This week, the DLMOOC was focusing on mindsets. While I have read Carol Dwek’s book and have experimented modestly with incorporating the idea of growth mindsets into how my projects are designed, I really appreciated the honest grapplings during the lens into the classroom dilemma. Matt Biller and Kevin Denton from Polaris Expeditionary Learning School. I haven’t yet figured out how to meaningfully include this philosophy of growth, change, grit, and self-improvement into every project I design for my students (although, I do think I’ve had some success with this…more on that later), so seeing how two teachers do it (and how they can do it better) gave me some great ideas.
My top three take-aways From watching the protocol:
1. Grades are a feature of schooling, and not necessarily of learning.

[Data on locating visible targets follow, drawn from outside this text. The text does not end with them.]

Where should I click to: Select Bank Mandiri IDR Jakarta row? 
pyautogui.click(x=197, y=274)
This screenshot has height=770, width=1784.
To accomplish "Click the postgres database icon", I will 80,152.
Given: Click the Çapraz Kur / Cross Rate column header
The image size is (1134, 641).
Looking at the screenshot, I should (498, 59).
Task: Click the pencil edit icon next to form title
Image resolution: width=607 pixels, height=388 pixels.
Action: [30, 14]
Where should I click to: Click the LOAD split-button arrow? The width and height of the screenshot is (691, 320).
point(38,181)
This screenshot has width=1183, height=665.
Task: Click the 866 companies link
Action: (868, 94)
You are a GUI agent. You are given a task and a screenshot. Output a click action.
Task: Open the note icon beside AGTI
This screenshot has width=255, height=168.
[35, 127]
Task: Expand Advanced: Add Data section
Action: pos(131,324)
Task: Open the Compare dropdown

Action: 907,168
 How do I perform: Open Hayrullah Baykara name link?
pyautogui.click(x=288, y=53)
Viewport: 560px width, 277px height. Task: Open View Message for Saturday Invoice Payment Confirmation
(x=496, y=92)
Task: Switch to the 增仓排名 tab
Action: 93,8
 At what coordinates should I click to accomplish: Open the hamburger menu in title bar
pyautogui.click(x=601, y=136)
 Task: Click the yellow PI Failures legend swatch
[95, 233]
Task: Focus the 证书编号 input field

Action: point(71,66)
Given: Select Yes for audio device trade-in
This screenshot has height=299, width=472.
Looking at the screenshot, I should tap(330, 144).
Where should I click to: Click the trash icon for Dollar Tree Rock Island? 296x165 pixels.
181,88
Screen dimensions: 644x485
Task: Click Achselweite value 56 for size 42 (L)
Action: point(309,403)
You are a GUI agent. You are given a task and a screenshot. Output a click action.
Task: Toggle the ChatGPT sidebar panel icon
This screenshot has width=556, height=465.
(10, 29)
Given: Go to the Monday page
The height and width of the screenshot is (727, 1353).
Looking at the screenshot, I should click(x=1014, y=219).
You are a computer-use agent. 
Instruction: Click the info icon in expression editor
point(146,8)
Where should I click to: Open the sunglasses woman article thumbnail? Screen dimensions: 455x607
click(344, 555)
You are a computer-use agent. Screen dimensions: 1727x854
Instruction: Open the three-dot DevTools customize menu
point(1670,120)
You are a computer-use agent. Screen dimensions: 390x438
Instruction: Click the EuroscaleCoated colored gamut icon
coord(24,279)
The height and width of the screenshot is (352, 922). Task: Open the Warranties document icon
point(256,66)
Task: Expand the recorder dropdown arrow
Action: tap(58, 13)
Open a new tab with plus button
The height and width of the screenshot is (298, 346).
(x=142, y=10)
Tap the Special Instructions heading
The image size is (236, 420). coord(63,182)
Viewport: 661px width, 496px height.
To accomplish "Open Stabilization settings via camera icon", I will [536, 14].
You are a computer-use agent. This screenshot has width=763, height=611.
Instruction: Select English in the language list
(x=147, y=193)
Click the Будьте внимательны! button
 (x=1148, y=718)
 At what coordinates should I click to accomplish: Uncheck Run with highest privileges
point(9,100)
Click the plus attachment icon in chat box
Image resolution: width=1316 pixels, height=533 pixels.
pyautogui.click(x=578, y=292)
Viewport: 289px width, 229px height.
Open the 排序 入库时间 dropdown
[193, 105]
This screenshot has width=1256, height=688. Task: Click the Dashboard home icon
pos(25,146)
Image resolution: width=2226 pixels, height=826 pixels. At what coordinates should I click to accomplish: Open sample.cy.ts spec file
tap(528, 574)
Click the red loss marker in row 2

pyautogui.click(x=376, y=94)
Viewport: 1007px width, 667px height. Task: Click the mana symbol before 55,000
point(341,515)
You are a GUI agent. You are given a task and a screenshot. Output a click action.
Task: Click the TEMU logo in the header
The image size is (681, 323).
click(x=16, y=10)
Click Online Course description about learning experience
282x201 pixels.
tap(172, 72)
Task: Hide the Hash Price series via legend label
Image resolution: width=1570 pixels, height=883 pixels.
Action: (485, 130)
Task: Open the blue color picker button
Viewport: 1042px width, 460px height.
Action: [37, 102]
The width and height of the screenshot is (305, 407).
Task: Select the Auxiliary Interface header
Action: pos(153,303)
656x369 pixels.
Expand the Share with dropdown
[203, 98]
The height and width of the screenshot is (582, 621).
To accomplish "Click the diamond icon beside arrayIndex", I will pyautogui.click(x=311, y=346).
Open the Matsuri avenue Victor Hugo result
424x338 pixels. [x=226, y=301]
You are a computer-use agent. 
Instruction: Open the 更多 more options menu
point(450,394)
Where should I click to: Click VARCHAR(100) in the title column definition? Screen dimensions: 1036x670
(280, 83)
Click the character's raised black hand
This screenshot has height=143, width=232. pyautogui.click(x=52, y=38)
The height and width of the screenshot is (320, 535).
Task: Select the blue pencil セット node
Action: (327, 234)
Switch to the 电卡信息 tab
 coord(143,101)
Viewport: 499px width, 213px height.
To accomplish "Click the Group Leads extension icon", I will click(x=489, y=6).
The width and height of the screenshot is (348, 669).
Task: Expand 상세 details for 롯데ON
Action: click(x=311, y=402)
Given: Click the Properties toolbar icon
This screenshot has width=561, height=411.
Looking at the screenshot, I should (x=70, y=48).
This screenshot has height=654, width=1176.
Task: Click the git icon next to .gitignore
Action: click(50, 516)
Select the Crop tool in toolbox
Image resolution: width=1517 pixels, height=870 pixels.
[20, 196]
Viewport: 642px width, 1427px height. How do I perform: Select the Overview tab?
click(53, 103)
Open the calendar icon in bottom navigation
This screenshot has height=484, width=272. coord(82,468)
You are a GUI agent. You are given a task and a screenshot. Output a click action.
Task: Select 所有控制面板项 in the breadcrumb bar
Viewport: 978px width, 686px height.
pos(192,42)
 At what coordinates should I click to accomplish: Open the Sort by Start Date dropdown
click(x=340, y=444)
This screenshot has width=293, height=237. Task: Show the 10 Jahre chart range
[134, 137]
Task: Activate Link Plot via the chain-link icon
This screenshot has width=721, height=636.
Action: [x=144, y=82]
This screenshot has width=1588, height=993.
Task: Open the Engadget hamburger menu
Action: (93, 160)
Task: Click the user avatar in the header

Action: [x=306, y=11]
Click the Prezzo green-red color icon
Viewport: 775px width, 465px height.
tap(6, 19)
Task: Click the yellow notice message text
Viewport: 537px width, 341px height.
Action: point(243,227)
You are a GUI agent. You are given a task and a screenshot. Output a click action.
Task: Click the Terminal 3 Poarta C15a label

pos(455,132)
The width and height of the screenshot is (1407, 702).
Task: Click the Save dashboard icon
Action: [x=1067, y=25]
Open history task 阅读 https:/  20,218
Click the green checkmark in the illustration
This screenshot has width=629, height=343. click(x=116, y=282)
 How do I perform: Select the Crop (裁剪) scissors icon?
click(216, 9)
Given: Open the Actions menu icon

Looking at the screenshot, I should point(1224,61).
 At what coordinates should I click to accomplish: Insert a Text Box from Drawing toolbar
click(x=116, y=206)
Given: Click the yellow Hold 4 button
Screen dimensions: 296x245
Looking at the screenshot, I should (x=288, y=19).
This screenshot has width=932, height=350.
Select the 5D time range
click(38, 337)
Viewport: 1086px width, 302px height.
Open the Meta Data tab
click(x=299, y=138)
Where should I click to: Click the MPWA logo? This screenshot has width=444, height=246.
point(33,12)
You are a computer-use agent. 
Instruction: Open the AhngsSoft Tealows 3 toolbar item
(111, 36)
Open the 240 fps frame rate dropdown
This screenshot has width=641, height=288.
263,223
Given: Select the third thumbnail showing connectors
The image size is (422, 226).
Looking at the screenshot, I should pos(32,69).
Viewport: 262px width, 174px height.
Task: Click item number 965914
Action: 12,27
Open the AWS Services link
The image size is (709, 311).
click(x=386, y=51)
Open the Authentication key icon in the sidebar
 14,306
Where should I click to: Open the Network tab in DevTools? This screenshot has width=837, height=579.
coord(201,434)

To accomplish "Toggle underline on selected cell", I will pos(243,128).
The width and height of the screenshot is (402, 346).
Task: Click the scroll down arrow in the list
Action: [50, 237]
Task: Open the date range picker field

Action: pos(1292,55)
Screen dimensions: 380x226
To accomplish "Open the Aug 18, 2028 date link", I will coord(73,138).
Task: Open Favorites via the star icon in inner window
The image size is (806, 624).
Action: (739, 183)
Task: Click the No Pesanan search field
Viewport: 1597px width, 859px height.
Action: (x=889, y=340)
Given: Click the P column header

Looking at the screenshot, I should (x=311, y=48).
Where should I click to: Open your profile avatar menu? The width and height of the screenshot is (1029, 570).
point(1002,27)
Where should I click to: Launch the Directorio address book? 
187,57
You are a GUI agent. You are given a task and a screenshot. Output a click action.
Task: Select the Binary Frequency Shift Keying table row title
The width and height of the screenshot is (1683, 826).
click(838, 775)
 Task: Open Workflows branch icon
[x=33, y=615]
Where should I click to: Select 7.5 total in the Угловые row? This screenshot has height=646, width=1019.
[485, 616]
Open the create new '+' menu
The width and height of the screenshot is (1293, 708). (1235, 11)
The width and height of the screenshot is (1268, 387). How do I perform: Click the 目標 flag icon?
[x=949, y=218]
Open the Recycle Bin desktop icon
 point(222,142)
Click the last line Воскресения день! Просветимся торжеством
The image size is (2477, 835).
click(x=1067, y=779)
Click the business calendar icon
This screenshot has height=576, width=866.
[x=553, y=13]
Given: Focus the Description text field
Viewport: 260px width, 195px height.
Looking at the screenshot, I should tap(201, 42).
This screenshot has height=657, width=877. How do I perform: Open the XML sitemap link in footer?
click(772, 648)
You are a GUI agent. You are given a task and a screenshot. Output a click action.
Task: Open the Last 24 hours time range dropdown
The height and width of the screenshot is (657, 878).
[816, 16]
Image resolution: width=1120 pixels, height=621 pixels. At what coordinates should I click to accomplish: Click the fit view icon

We have just written our report card comments and our parent-teacher conferences are scheduled for this week. A few teachers are starting to notice the challenge with students and parents focusing their attention on the numeric grade, rather than the learning, success, challenges, and next steps. I have often thought how great it would be to just do away with grades altogether (any takers on that one?), but in reality grades are a feature of the system we are part of, so how do we make grades work for growth mindsets? How do we change the focus of grades? I think a huge part of this has to do with how we talk about grades with students, how they set goals around their learning, and use the numeric grades as an indicator of how they are learning. I can’t say this is something I do regularly enough, so something I definitely want to incorporate more of in my practice. Also, this article (about how people at Google hire) solidified for me how important it is to think differently about grades.
2. Learning Goals Can Be Big or Small.
A fantastic idea for how to engage students in the process of monitoring their growth and seeing their own change is to have them set goals. Traditionally, I have had students do this at the beginning of the year (I did not this year though), but building time for this at the beginning of a project or a lesson can really help students see themselves as responsible for their own learning. Also, what a great way to build engagement, accountability, and an element of personalization.
3. You Have to Prove It
Charlie Linnik said, “you have to prove to your students that they are changing over time,” and I love this notion. Collect artifacts of their learning, pass them on to their teacher next year, and review samples of their writing to help them see their development. I once had the opportunity to do this with one student and it was hugely inspirational for her to see that she might be struggling today with expressing herself through her writing, but over the course of a year or two, real progress is made. We get better at what we work on! This, I think, is also a strong case for building a portfolio of student writing over time (like, several years).